The infrastructure I use in teams and those I use for my personal projects are quickly diverging and it comes down to this question: What can one person do?

When I'm working on solo projects like Transmutable or Science Saints the key word is "nimble". Each new technology has to earn its place by reducing demand on my most precious resource, time.

Science Saints has no database, no web app, and no compiled code. It's a set of static HTML and JS file that reads a hand edited JSON file holding the saints data. It's served from an AWS instance running nginx that I'm using for other projects but it could as easily be served from an S3 bucket. I don't manage it, I just make it.

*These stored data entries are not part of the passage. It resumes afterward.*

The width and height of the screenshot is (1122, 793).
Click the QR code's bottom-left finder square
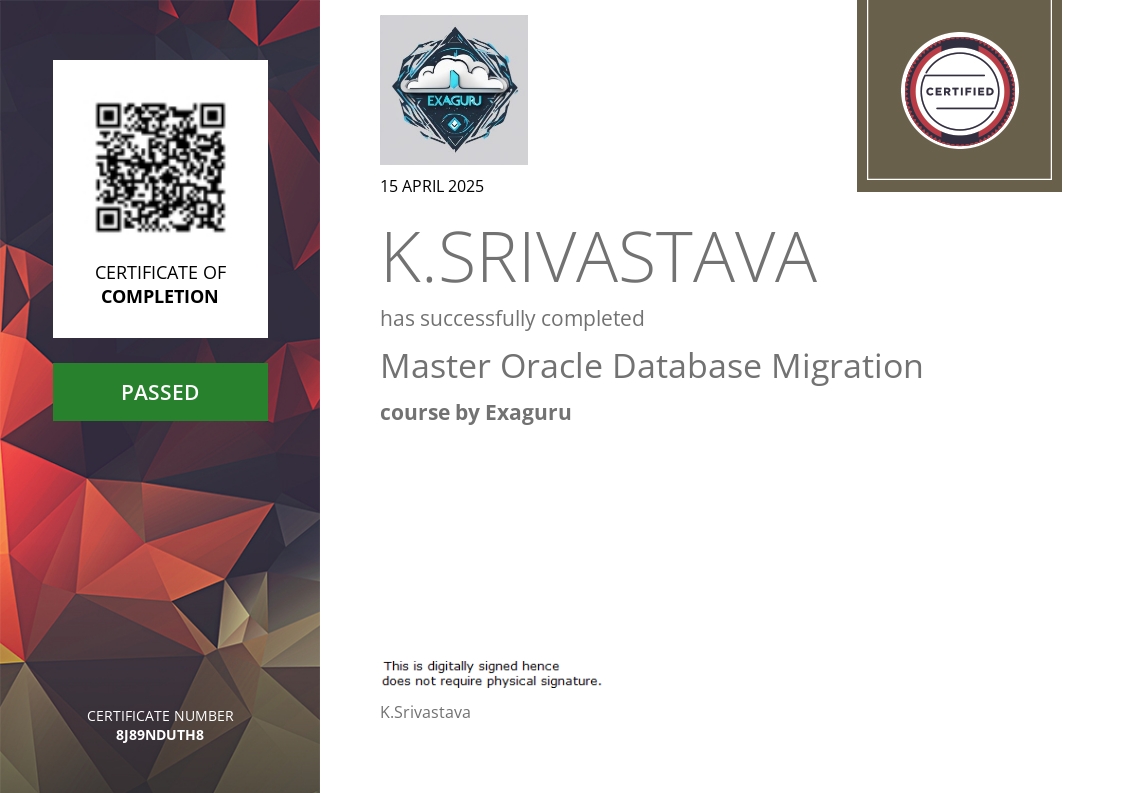point(108,219)
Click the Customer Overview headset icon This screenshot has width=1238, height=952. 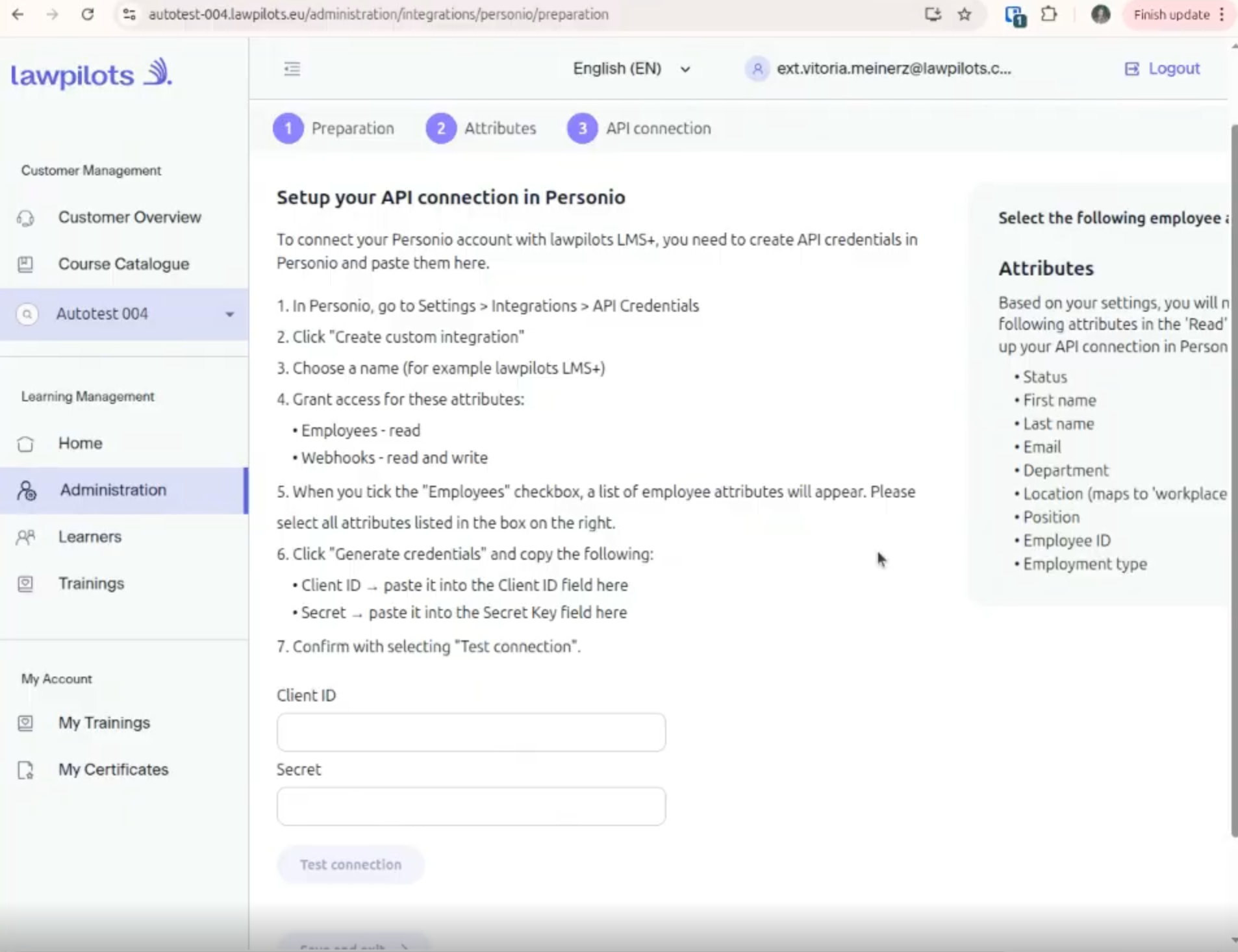25,218
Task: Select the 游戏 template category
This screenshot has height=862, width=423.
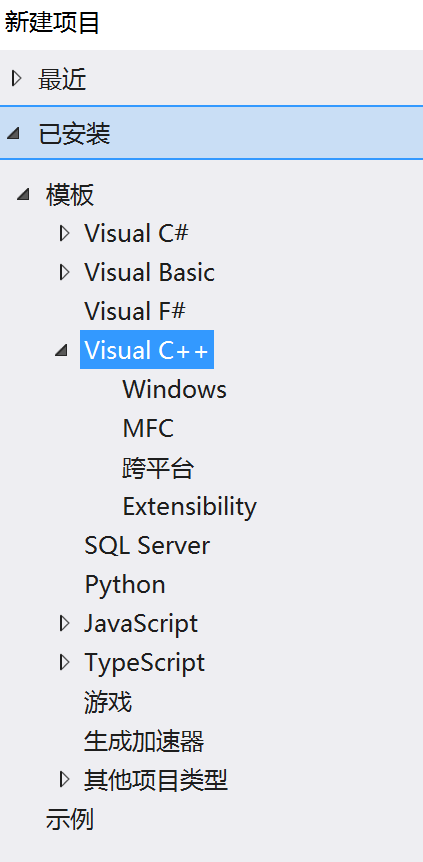Action: 108,702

Compare that to what I build with teams like the one I work in at Captricity. In order to support our customers' need to turn information on paper into information in a computer I've built a snazzy editor for uploading images, defining what fields they want converted, and then seeing the results. If we cut some corners, one person might be able to manage that. But then there's all of the machine learning and mechanical turk code, the ops tools, and soon we're looking at a dozen people working long hours.

The goals of those projects are radically different but the fundamental actions of the people aren't: Think a thought then make it so.

It's the acceptance of complexity which makes multi-person projects different.

My capabilities in one person projects are growing faster than my capabilities in multi-person teams. Tiny, comprehensible web engines like go-json-rest are combining with the complexity reduction of single-page apps and style foundations like Bootstrap to start one person projects far ahead of multi-person projects which feel the need to differentiate their tools and style.

On solo projects I don't even consider buying hardware, laying my own network, or investing in storage. I push from GitHub to Heroku via Drone.io and deal with the occasional hiccup. Or I spin up a single, increasingly powerful AWS instance (One Big Machine) and rely on RAID and offsite backups to recover from occasional disasters.

More than just bringing new techniques into larger projects, I feel like we're heading towards a time when there are two, somewhat separate ecosystems: one for solo projects and one for large groups.